Locally, she provided consulting in 2013 to the “Hometown Conservative Team,” a Republican ticket of six incumbents seeking re-election headed by state Sen. Steve Oroho, R-24th Dist., and including Vohden.

Much more intriguing, though, is her prior role with Crabb.

Crabb acknowledged that Hart was his campaign manager against Mudrick in 2011. Now she’s working for Crabb’s opponent.

Bassani, of Hart, said, “I’m glad I was able to track her down.”

Perhaps an understatement there.

Jennings' column set-off a series of vitriolic personal attacks on former Crabb manager/ now Bassani manager Kelly Hart in the comments section on the newspaper's website.  Using aliases, Wantage residents Ann Smulewicz and Kathleen Gorman engaged in name-calling and character assassination designed to damage Hart's personal and professional reputation.    They were joined in this personal attack upon an unelected, private citizen, by other acknowledged supporters of Freeholder Crabb.

Smulewicz voiced her support for Freeholder Crabb in the comments section of Jennings' April 5th column and on Thursday evening at a Stillwater Taxpayers Association meeting, Gorman sat with Freeholder Crabb and gave him her support.  It is important to note that neither Smulewicz or Gorman in any way know Hart besides what they've been told by others about her.  In another word:  Rumors.

While it is clear that Crabb's supporters are angry with Hart for switching sides, what goes generally unacknowledged is why she switched sides. The reason for the switch is pretty obvious when you take a moment to look at Crabb's campaign filings filed with the New Jersey Election Law Enforcement Commission.

Crabb stiffed Hart.

Freeholder Crabb, whose habit of not paying to attend campaign events if he can help it is widely acknowledged, never paid Kelly Hart for her work on his successful 2011 re-election bid.  Crabb faced Dennis Mudrick, who was recruited to run against Crabb by former Freeholder and current Sussex County Community College Trustee Glen Vetrano.  Crabb won the primary against Mudrick by a vote of 2,803 to 2,396 (54% to 46%).  Mudrick went on to win the 2012 primary, coming in behind Gail Phoebus but ahead of Helen Wilson LeFrois.

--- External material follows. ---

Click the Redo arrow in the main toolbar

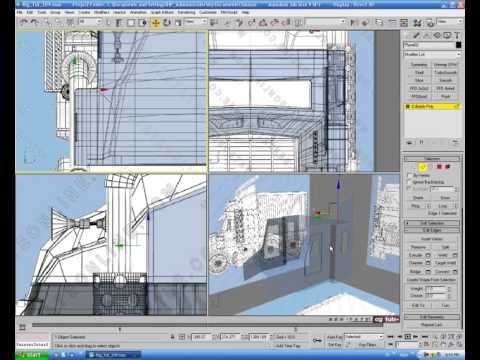[34, 22]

A look at Crabb's 2011 campaign finance reports shows that Hart's mother was Crabb's biggest contributor, with the Skylands Victory PAC coming in second.  In fact, Kelly Hart's family has contributed over $100,000 to Sussex County Republicans, Republican candidates, and Republican causes.

Crabb likes getting paid.

Like most people -- Kelly Hart included -- politician Phil Crabb likes getting paid.  He takes his full salary as a Sussex County Freeholder and -- as the only Sussex County Freeholder who takes the health and benefits package -- is the most expensive Freeholder in terms of the cost to the taxpayers.  Crabb is doing nothing wrong in this, it is what he is entitled to as an elected Freeholder. 

The point is this:  If you like getting paid and if you take every penny coming your way, then you should have sympathy with others who also like to get paid for their work and you should pay them, especially when they are successful on your behalf.

What you should not do is to round up a posse of haters to trash a woman's reputation simply because she has found someone to work for who will pay her and not stiff her like you did.  Fair enough?